対応が遅れるメンタルヘルス対策 先日、厚生労働省から「平成19年 就労条件総合調査結果」という資料が発表されました。この中に企業のメンタルヘルスに関する対策の実施状況を示す内容が含まれていました。なかなか面白い結果が出ていますので、今日はこの内容を取り上げたいと思います。


 この調査では、慶弔見舞金制度や健康診断、社宅・独身寮など各種福利厚生制度の採用状況が集計されています。まず全体をみると、「慶弔・災害見舞金」の採用率が94.5%ともっとも多く、次いで「健康診断(がん検診等法定への上積み)」71.8%、「財形貯蓄制度」57.3%と続いています。「メンタルヘルス」は近年、労務管理における最大のポイントの一つになっていますが、この調査を見るとメンタルヘルスに関する各種制度の導入を行っているのは18.5%となっており、他の制度と比較するとまだまだ低水準に止まっていることが分かります。
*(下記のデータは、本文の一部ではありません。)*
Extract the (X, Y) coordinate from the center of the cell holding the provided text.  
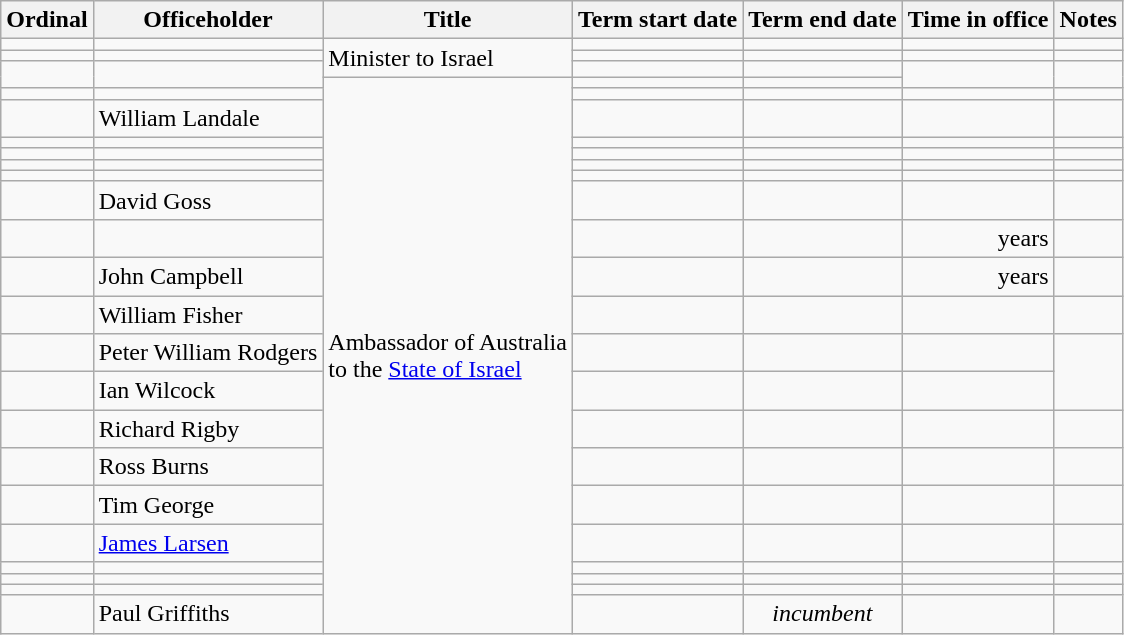
David Goss (208, 200)
William Fisher (208, 315)
Term start date (657, 20)
Tim George (208, 505)
Ian Wilcock (208, 391)
John Campbell (208, 276)
Minister to Israel (448, 58)
William Landale (208, 118)
Term end date (823, 20)
Paul Griffiths (208, 614)
incumbent (823, 614)
Time in office (978, 20)
Ross Burns (208, 467)
James Larsen (208, 543)
Richard Rigby (208, 429)
Title (448, 20)
Peter William Rodgers (208, 353)
Ordinal (47, 20)
Notes (1088, 20)
Ambassador of Australiato the State of Israel (448, 355)
Officeholder (208, 20)
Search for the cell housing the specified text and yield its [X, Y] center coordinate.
 ただし、この取り組み状況については業種別の格差が大きく、「金融・保険業」や「情報通信業」では40%を超える企業が制度を持っており(業種別グラフはクリックして拡大)、対策の整備が進んでいることが伺えます。逆に捉えると、これらの業種ではメンタルヘルス不全者が多く発生している可能性が高いのではないかということも言えるのではないでしょうか。いずれにしても、今後増加が懸念されているメンタルヘルス不全の問題。福利厚生制度の範囲を超えて企業の安全配慮義務への対策の一つとしても積極的な対応が求められそうです。



関連blog記事
2007年6月15日「うつ病等のメンタルヘルス不全者への医療費助成」
https://roumu.com
/archives/50994157.html
2007年4月13日「深刻化する企業のメンタルヘルス問題」
https://roumu.com
/archives/50942271.html
2006年7月28日「年々深刻化する企業のメンタルヘルス問題」
https://roumu.com
/archives/50664577.html


参考リンク
厚生労働省「平成19年 就労条件総合調査結果の概況」
http://www.mhlw.go.jp/toukei/itiran/roudou/jikan/syurou/07/index.html


(宮武貴美)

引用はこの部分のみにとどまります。